**Source excerpt**:
━━━━

The Southern Oxford Canal: A Story of Survival

Introduction

Over the 230 years since it first opened to Oxford in 1790, the relationship between the Southern Oxford Canal and the village of Adderbury has never been either close or straightforward (see the paper. “Adderbury and the Oxford Canal over 200 years” elsewhere on this website). But the canal, which traverses the parish from north to south, is in 2020 still in rude health as a waterway and retains the great majority of its historical artefacts, all of which now have Grade II listed status. This stretch of canal is also among the busiest on the whole of today’s canal network, with 3956 lock movements recorded at Nell Bridge Lock in 2018, for example.

This situation has not come about by chance. This paper looks at the broader historical factors well beyond the village that have led to the canal’s survival. Not surprisingly, the key issues turn out to have changed over time.

The Oxford Canal in the 18th Century

The initial problems of the Southern Oxford Canal are well known, with construction delayed at Banbury for twelve years because the company ran out of money. But this should not blind us to the fact that the enterprise was extremely well-founded, and it was this which, more than any other factor, contributed to the company’s success in the following century.

━━━━

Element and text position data
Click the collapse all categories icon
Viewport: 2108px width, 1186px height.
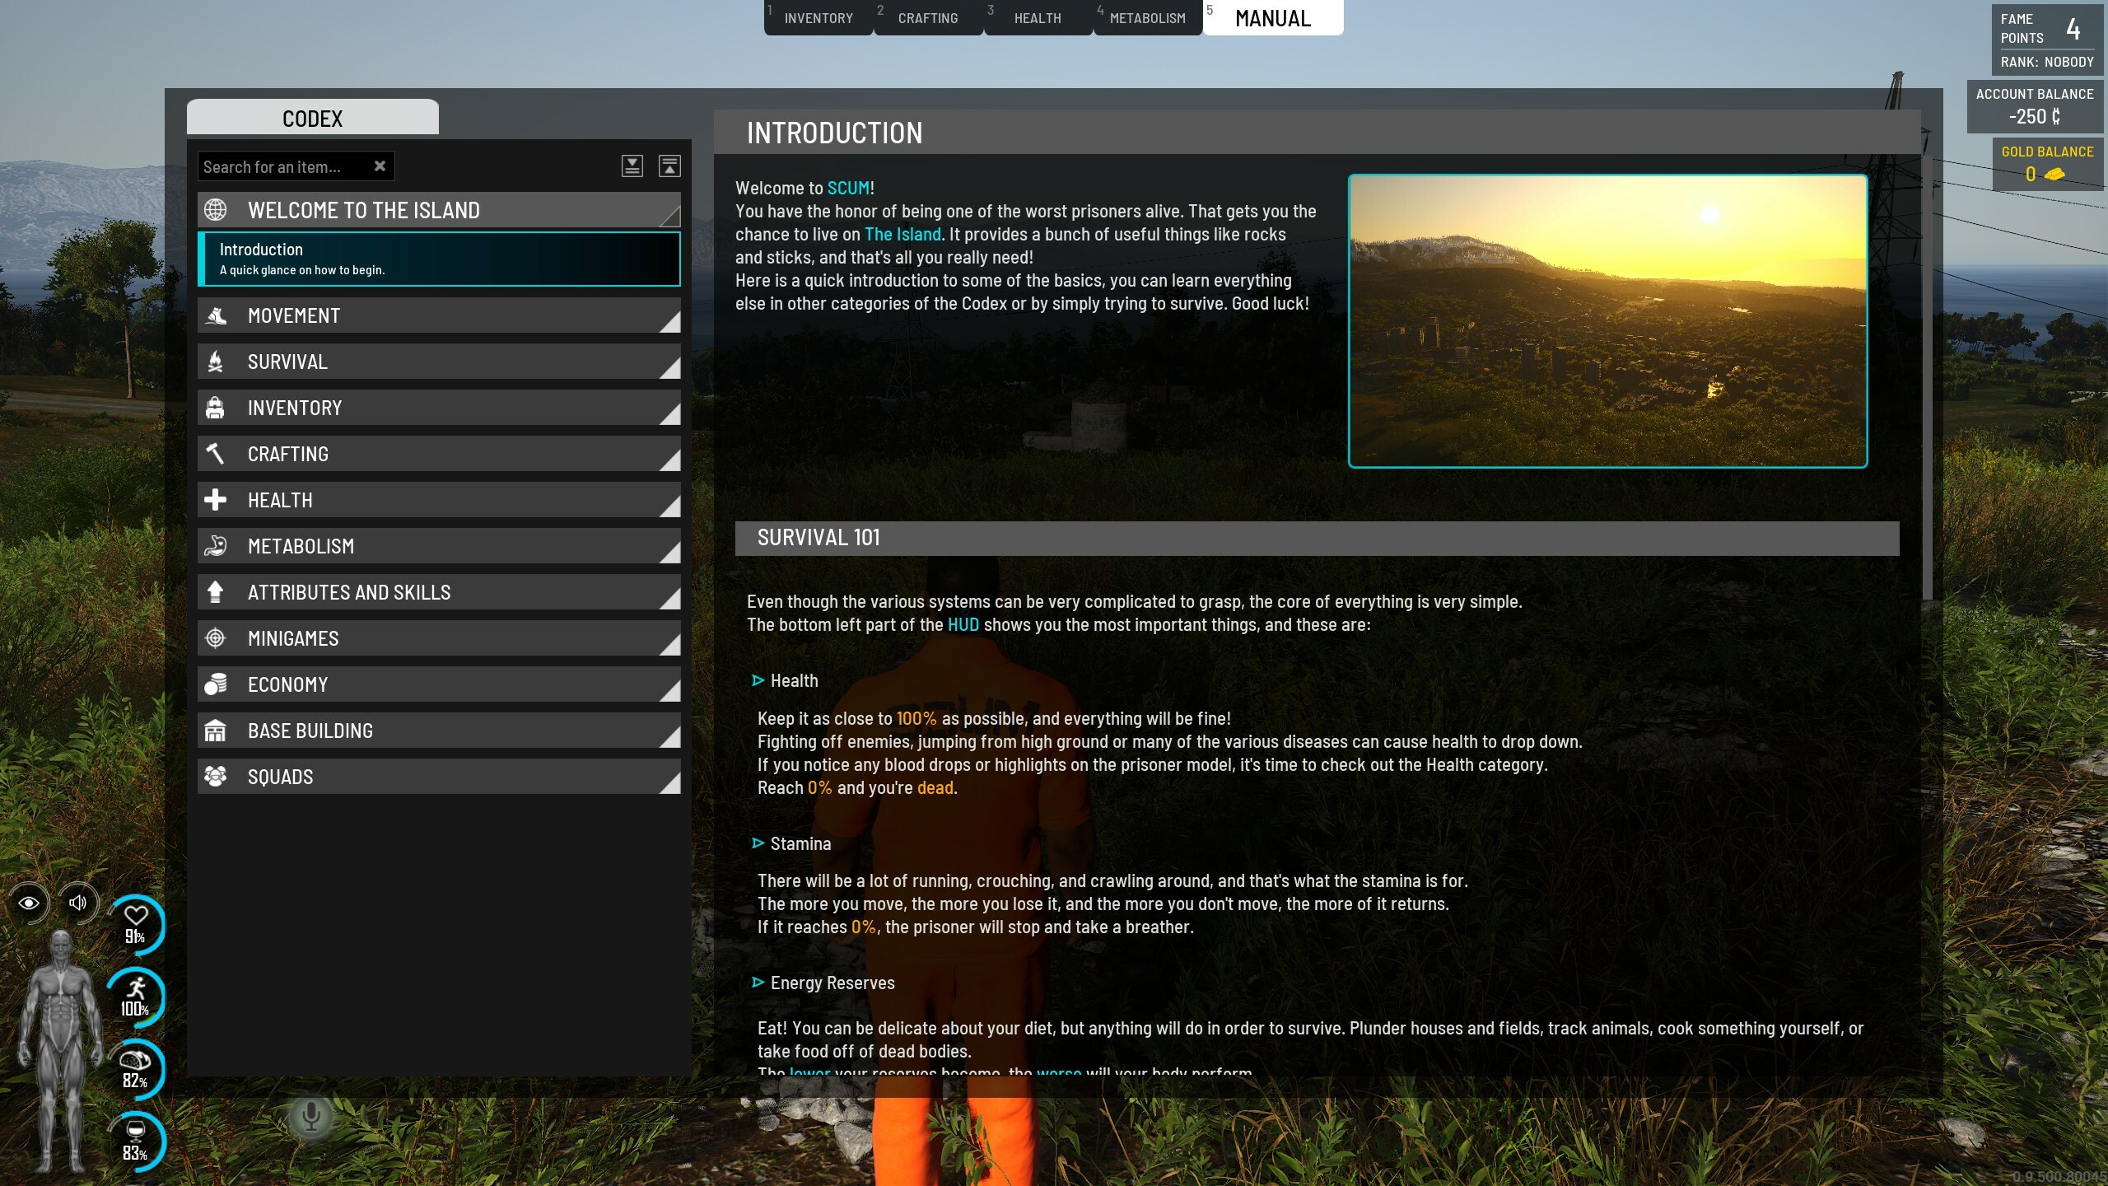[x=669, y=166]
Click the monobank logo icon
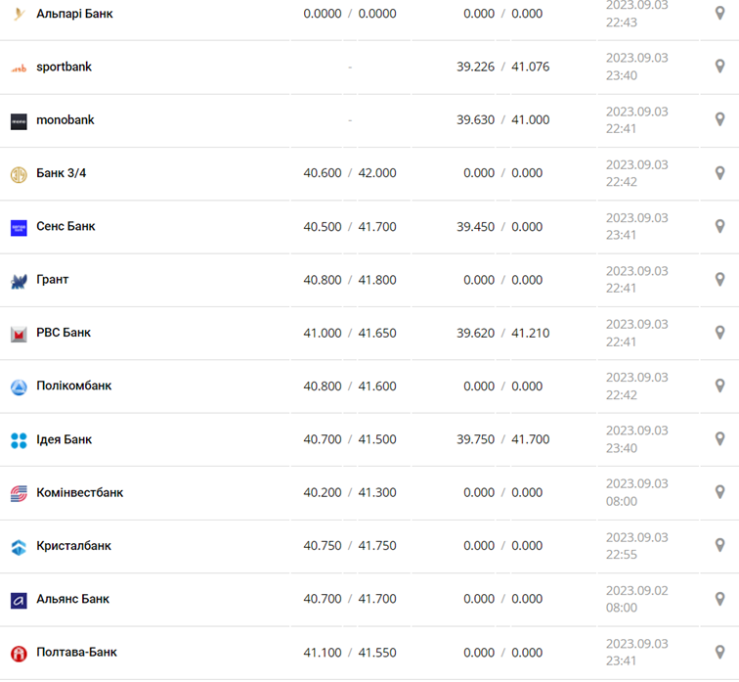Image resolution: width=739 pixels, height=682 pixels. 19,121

━━━━

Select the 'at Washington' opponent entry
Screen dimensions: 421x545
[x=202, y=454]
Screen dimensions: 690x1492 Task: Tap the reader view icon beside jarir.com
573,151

━━━━

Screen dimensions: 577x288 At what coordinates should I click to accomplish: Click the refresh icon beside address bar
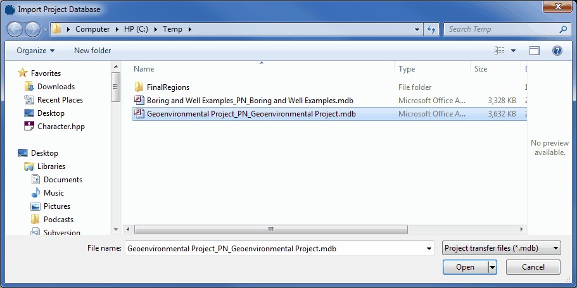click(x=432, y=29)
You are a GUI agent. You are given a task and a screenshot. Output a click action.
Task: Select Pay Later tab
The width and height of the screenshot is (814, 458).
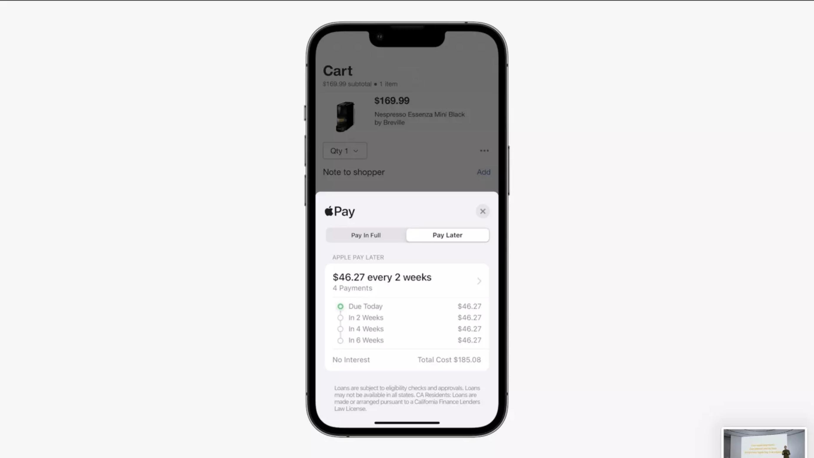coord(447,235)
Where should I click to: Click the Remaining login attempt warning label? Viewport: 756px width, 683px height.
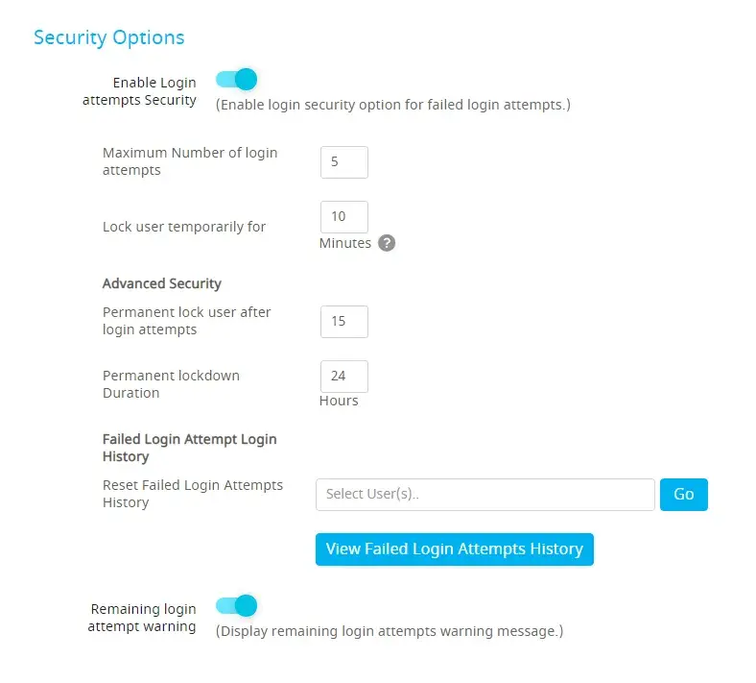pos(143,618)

━━━━

**To be done**:
**A)** Using the excerpt on the Southern Oxford Canal, decide whether each statement agrees with it: (i) The canal first opened to Oxford in 1790. (ii) Construction was delayed at Banbury for ten years. (iii) The canal crosses the parish from east to west. Answer yes or no for each and quote the words from the excerpt that settle it.
**B)** According to the excerpt on the Southern Oxford Canal, why was construction held up at Banbury?
**C)** How many lock movements were recorded at Nell Bridge Lock in 2018, according to the excerpt on the Southern Oxford Canal?

**Answers provided**:
**A)**
(i) Yes: "since it first opened to Oxford in 1790"
(ii) No: "construction delayed at Banbury for twelve years"
(iii) No: "traverses the parish from north to south"

**B)** Construction stopped at Banbury because the company ran out of money. The delay lasted twelve years.

**C)** 3956 lock movements.